Die Geschichten über den Großvater gehörten zu jedem ihrer Besuche dazu.

»So etwas macht der immer mit mir. Mit mir. Verstehst du? Dabei ist er noch nicht einmal mein eigener Vater!«

Tante Trudi faltete das Geschirrtuch auf Kante und legte es passgenau in das Muster der Wachsdecke. »Lange gucke ich mir das nicht mehr mit an. Lange nicht mehr!« Sie legte die Decke immer auf, wenn sie kam, um zu putzen. Wir machten auch sauber, aber in ihren Augen und unter ihren Fingern nicht gründlich genug. Sie dieselte einen gelben Wolllappen mit der gleichen Möbelpolitur ein, die in der Flasche nicht weniger wurde, und wischte über alles, was für die kleine Frau erreichbar war, Holz oder nicht.

»Aber er hat doch nur noch dich.« Es waren die immer gleichen Worte, wie in einem unsterblichen Sketch.

»Schwiegervater gut und schön, aber alles kann er auch nicht mit mir machen.«

»Wie alt ist er inzwischen?«

»76.«

»Na, also!«

»Ja, na also!«

Ich hatte die Gewohnheit auch in der Oberstufe noch nicht abgelegt, am Küchentisch meine Schularbeiten zu machen. Wörterbücher, Lexika, Mappen und ein Stiftebecher lagen und standen im offenen Fach des Küchenschrankes. Beschwert hatten sich Frerk und Vater nicht, wahrscheinlich war es ihnen noch nicht einmal aufgefallen.

Tante Trudi kochte Tee, Kaffee war schlecht für Heranwachsende.
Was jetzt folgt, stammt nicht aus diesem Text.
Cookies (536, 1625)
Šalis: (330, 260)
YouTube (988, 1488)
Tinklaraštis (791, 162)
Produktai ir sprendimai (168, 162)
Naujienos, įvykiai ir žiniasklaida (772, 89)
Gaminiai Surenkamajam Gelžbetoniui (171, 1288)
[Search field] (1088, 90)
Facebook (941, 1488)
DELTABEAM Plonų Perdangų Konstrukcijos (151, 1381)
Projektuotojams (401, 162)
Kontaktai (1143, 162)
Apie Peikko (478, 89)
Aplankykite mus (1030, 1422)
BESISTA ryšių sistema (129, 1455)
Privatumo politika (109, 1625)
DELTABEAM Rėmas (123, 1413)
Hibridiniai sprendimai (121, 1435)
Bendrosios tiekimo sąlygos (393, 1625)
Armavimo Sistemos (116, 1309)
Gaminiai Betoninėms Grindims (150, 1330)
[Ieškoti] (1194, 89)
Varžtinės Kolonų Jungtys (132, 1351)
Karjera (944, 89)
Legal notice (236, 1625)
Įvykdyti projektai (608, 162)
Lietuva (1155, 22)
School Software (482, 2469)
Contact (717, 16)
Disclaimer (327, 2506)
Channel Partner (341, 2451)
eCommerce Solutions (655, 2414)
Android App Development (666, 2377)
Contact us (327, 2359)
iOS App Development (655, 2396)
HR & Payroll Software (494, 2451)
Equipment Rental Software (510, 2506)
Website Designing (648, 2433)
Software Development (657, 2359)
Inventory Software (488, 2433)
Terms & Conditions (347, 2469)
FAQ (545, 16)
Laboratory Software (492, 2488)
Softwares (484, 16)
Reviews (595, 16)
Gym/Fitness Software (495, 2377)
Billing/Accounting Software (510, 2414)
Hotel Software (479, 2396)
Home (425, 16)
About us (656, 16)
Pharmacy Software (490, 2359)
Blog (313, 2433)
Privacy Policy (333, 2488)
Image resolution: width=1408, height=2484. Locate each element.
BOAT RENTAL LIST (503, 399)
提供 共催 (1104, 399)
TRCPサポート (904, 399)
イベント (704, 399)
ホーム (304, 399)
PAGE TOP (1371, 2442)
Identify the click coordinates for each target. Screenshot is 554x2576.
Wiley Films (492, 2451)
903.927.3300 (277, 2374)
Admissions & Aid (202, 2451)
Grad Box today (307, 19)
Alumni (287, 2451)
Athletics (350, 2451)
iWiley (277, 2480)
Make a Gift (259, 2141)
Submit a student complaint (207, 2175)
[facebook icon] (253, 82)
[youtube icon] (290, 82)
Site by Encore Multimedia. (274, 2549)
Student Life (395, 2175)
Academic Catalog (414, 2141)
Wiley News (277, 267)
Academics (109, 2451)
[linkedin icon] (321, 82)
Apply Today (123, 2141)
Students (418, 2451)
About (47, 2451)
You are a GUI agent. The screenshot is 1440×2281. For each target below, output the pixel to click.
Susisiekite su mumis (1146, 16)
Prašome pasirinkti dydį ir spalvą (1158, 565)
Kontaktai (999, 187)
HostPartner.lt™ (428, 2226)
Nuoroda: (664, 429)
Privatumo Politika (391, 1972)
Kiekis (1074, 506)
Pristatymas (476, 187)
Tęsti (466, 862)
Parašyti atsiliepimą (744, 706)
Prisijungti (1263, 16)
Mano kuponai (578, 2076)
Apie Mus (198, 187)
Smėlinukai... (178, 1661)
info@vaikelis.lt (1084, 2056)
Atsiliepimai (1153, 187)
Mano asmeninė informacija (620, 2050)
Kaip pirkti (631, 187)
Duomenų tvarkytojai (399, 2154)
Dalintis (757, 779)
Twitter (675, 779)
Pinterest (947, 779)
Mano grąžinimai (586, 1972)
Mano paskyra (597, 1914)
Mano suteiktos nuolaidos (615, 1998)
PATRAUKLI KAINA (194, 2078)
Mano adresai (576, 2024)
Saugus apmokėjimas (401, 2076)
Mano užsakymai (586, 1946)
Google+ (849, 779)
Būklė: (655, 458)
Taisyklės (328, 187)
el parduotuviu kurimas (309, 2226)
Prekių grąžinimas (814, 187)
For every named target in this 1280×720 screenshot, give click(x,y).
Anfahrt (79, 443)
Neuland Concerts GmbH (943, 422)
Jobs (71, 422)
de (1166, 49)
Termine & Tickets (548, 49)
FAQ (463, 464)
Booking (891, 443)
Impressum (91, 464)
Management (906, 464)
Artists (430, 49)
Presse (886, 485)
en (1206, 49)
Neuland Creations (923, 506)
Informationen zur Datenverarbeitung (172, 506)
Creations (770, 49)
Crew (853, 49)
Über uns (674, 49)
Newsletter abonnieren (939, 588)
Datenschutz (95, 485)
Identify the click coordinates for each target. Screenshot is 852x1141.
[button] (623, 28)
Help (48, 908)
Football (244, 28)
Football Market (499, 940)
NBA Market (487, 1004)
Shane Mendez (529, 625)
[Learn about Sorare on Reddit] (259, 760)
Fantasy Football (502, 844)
Sie guckte in die Porzellandose, auf der in Sütterlin »Mehl« stand und wo das Haushaltsgeld aufbewahrt wurde, und schnalzte.

»Müsst morgen noch einkaufen.«

»Ja, ich weiß.«

»Ist wichtig, Peter. Und kauft keinen Fisch bei Dorlemanns, der ist immer so alt. Und denk dran, dass ihr genug Brot habt, das kann man einen Tag liegen lassen.«

»Dann bekommt es einem auch besser.«

»Dann bekommt es einem auch besser.« Trudi goss das heiße Wasser aus dem Kessel in den Becher, schwenkte den Früchteteebeutel umher und stellte mir das Ganze zwischen Heft und Buch.

»Hier. Bis bald.«

»Ja, danke. Bis bald.« Ich stand auf, die kleine Tante Trudi drückte mich an ihre Brust, riss sich dann melodramatisch los, nahm ihre zusammengelegte Plastiktüte und ging zur Küchentür hinaus.

Ich wartete einen Moment und goss dann den Früchtetee weg.